DEBABRATA DEY, a second-year student of the Department of Green Science and Engineering, has won the ‘Best Paper Award’ award at the IEEE International Conference on Smart Power, Energy, Renewables, and Transportation (IEEE-SPERT) 2025.

He shared the following remarks upon receiving the award:
Receiving the ‘Best Paper Award’ at IEEE SPERT-2025 is a significant milestone in my professional and academic journey. I am deeply indebted to Prof. Masafumi Miyatake of Sophia University for his expertise and constant encouragement in developing the Pseudospectral Dynamic Programming framework for OESS-equipped trains. I am also grateful to the Ministry of Railways, Government of India, and the Japanese Ministry (MEXT) for supporting my research in the vital field of Green Railways. This award validates the importance of bridging advanced optimization techniques with practical railway operations. As an IRSEE officer, this recognition further strengthens my resolve to implement sustainable and resilient energy solutions within Indian Railways. I am committed to continuing this research to help achieve our national goals of carbon neutrality and world-class rail infrastructure.

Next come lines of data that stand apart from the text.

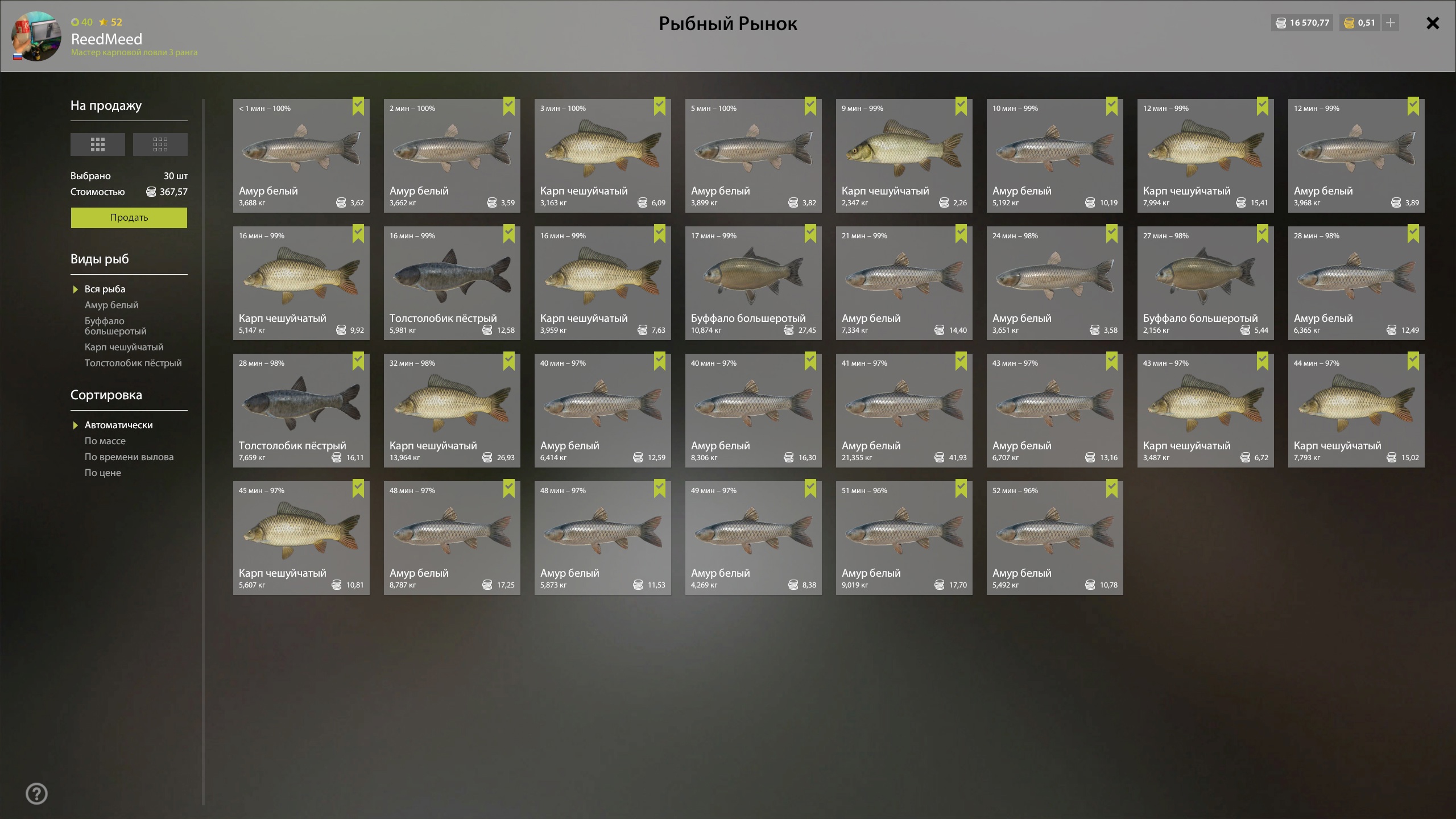The height and width of the screenshot is (819, 1456).
Task: Sort fish by По массе
Action: point(105,441)
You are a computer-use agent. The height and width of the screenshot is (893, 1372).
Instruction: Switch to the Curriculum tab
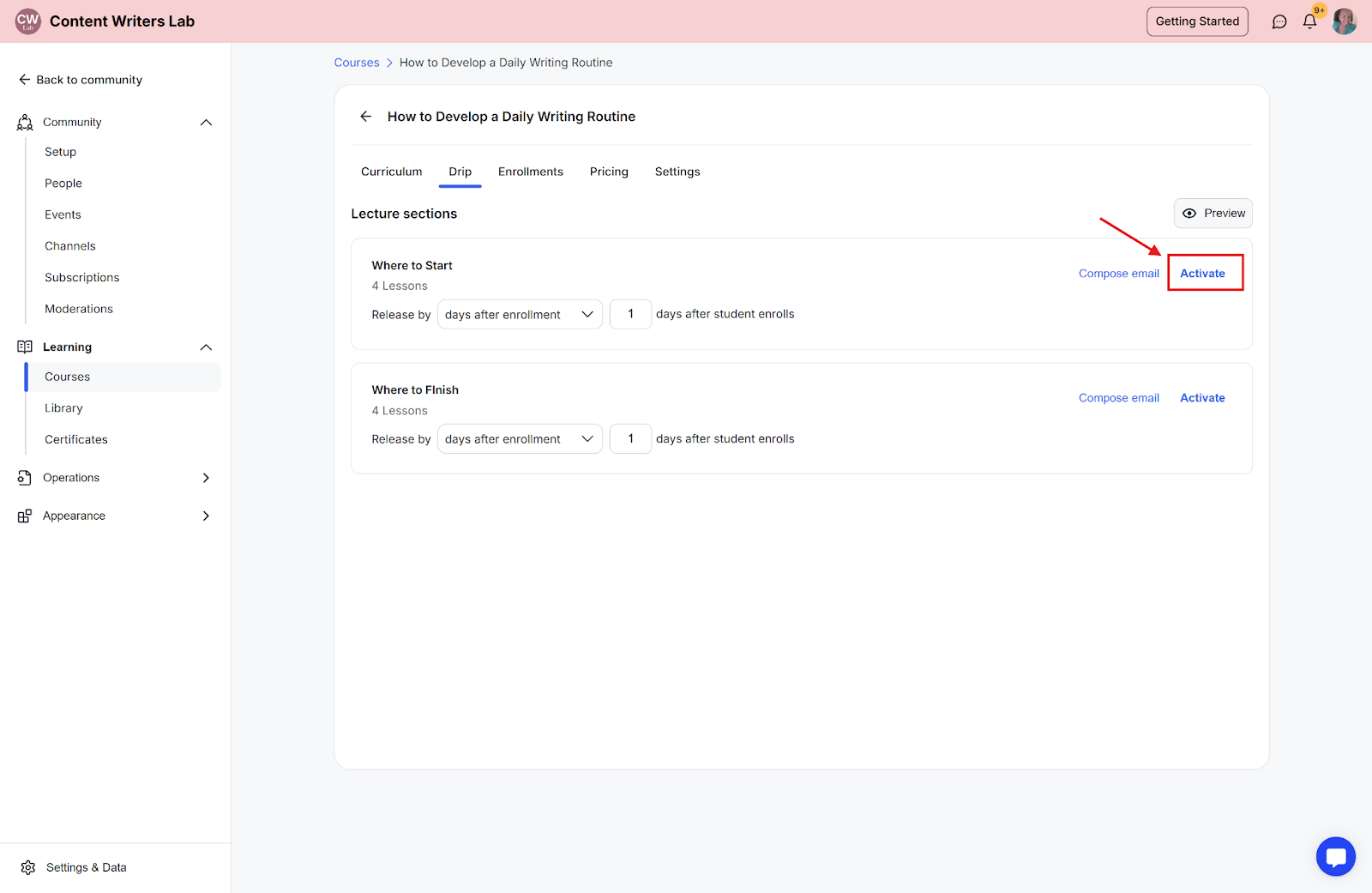[x=391, y=172]
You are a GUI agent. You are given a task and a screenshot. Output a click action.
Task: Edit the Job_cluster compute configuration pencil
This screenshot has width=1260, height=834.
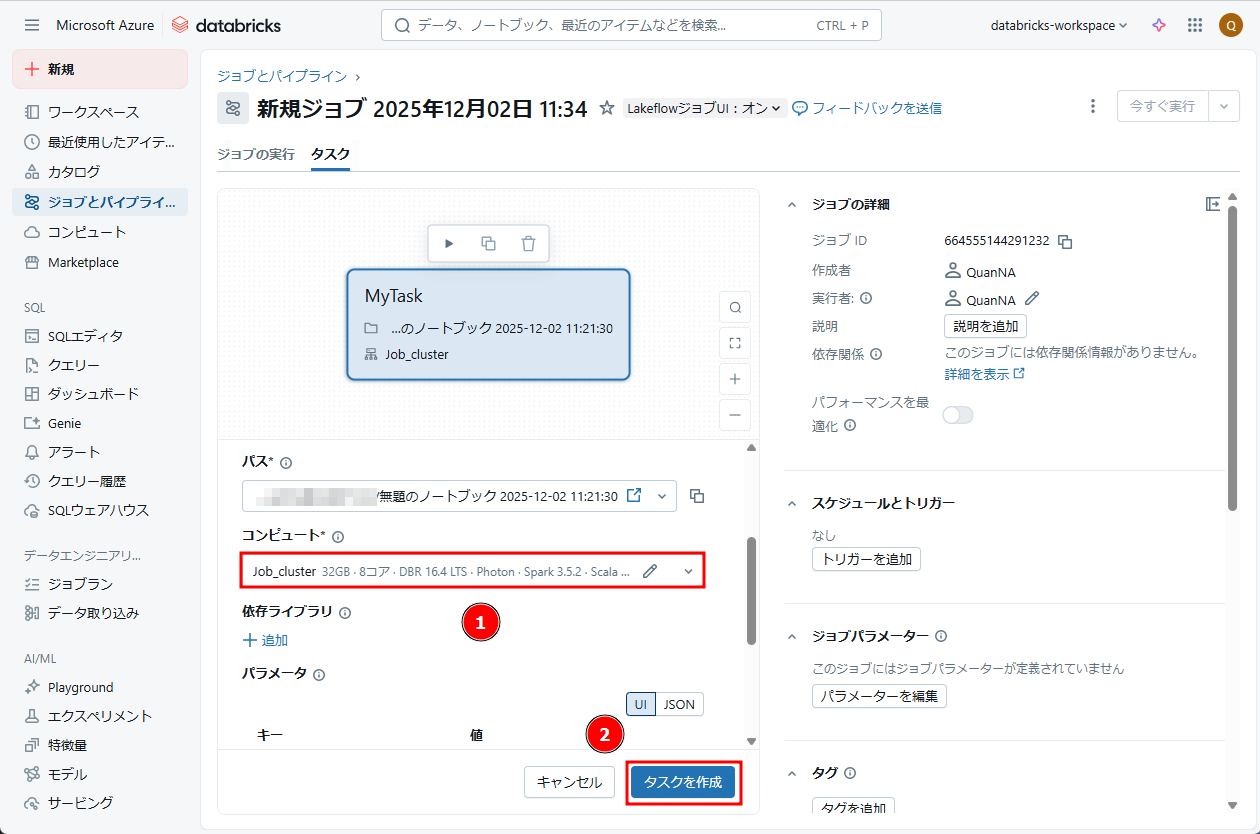[650, 571]
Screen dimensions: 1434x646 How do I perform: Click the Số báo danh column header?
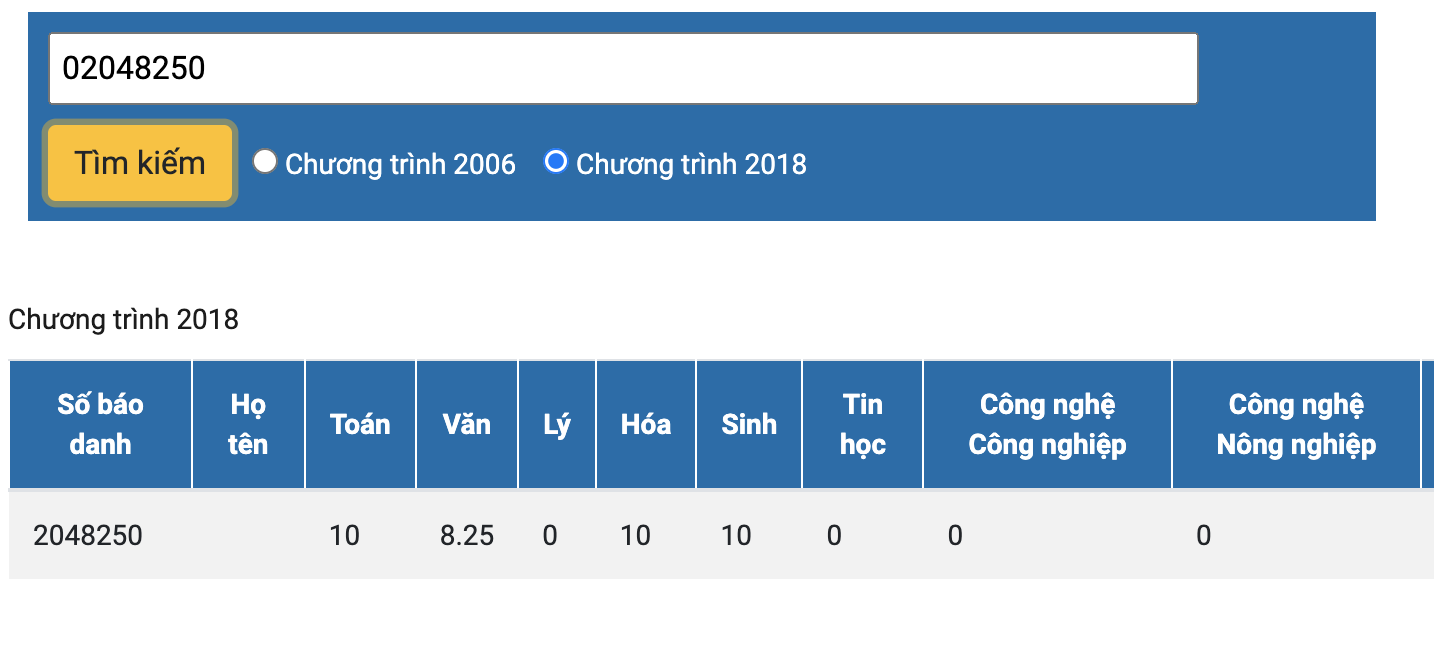tap(100, 424)
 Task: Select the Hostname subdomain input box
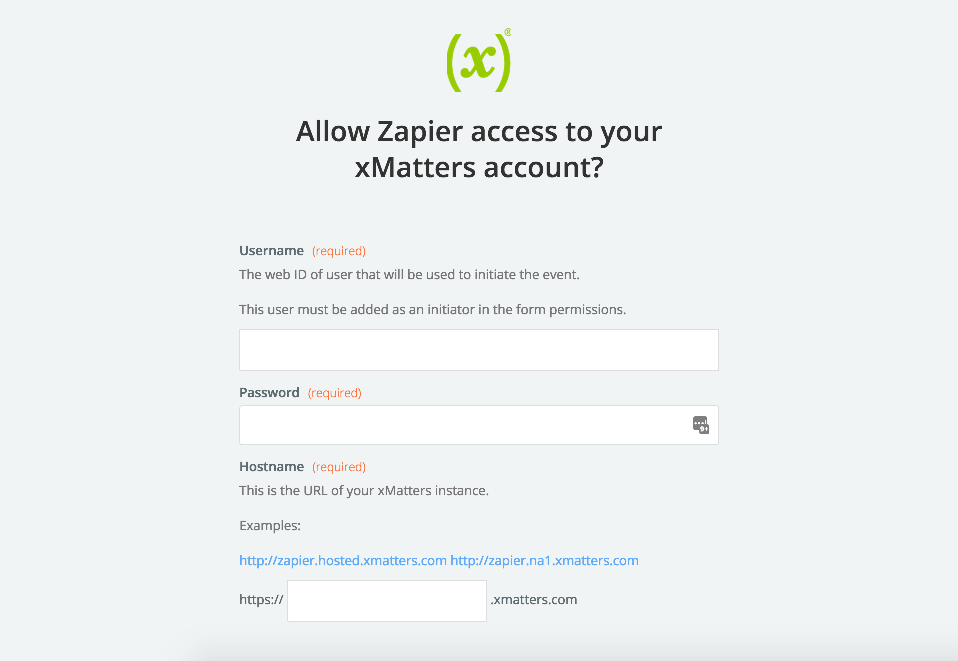point(387,601)
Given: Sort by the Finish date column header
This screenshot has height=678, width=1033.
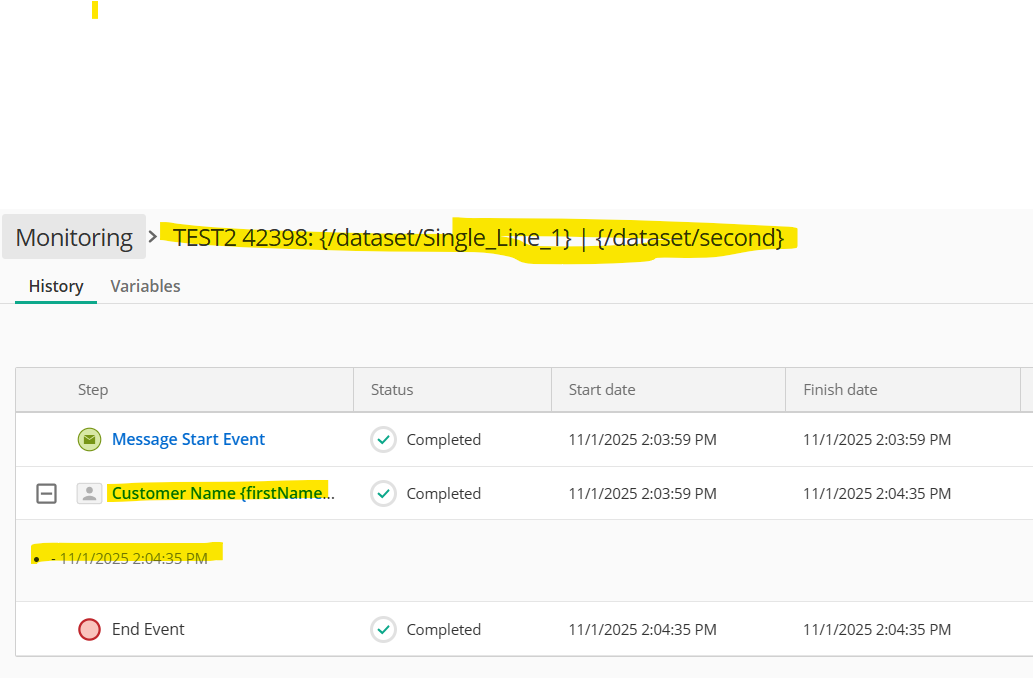Looking at the screenshot, I should pyautogui.click(x=840, y=390).
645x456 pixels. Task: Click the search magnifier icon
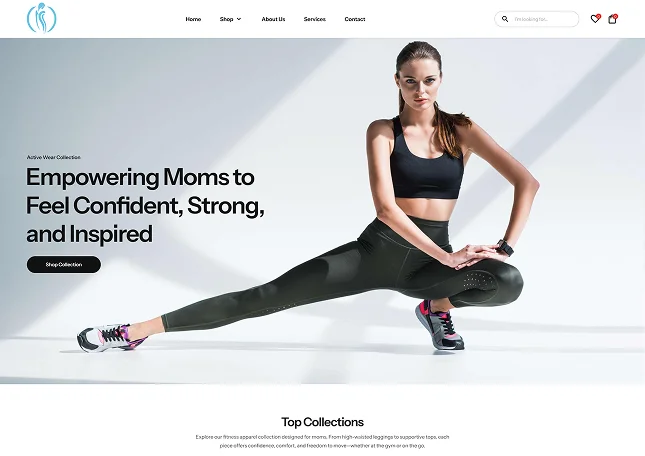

• Name of Conference：IEEE International Conference on Smart Power, Energy, Renewables, and Transportation (IEEE-SPERT) 2025
• Title of Award：Best Paper Award
• Achievement Subject：A Novel Framework for Optimal Emergency Operation of Trains Equipped With OESS Using Pseudospectral Dynamic Programming
• Name of Award Recipient：DEBABRATA DEY
• Date of Award Received：18th January 2026
• Name of Instructor：Prof. Masafumi Miyatake (Faculty of Science and Technology)
• Site Related：IEEE-SPERT 2025 website

This research focuses on making trains more energy-efficient, especially those with on-board energy storage systems like batteries or fuel cells. The main challenge is that current methods for optimizing energy use are too complex and slow. This paper introduces a new approach that simplifies this problem, making calculations much faster. It considers important factors like battery charge levels, the non-linear behavior of batteries and fuel cells, and regenerative braking (which recovers energy during braking). By using this new method, the study shows that trains can save more energy and the optimization process is significantly quicker compared to traditional methods. Essentially, it’s about finding a smarter, faster way to manage train power to save energy.

The research proposes a Pseudospectral Dynamic Programming (PS-DP) framework for the emergency operation of trains equipped with On-Board Energy Storage Systems (OESS). It addresses the “curse of dimensionality” in conventional DP by discretizing non-convex state variables at Legendre–Gauss–Lobatto (LGL) points and using Gauss–Lobatto quadrature for energy minimization.
The study models high-fidelity battery (Li-ion), supercapacitor, and hybrid (Fuel Cell + Battery) systems. By transforming the problem into the pseudospectral domain, the method achieves 8.3x faster computation than traditional DP while maintaining 11% higher energy efficiency than standard SQP methods, enabling real-time optimal control during power outages.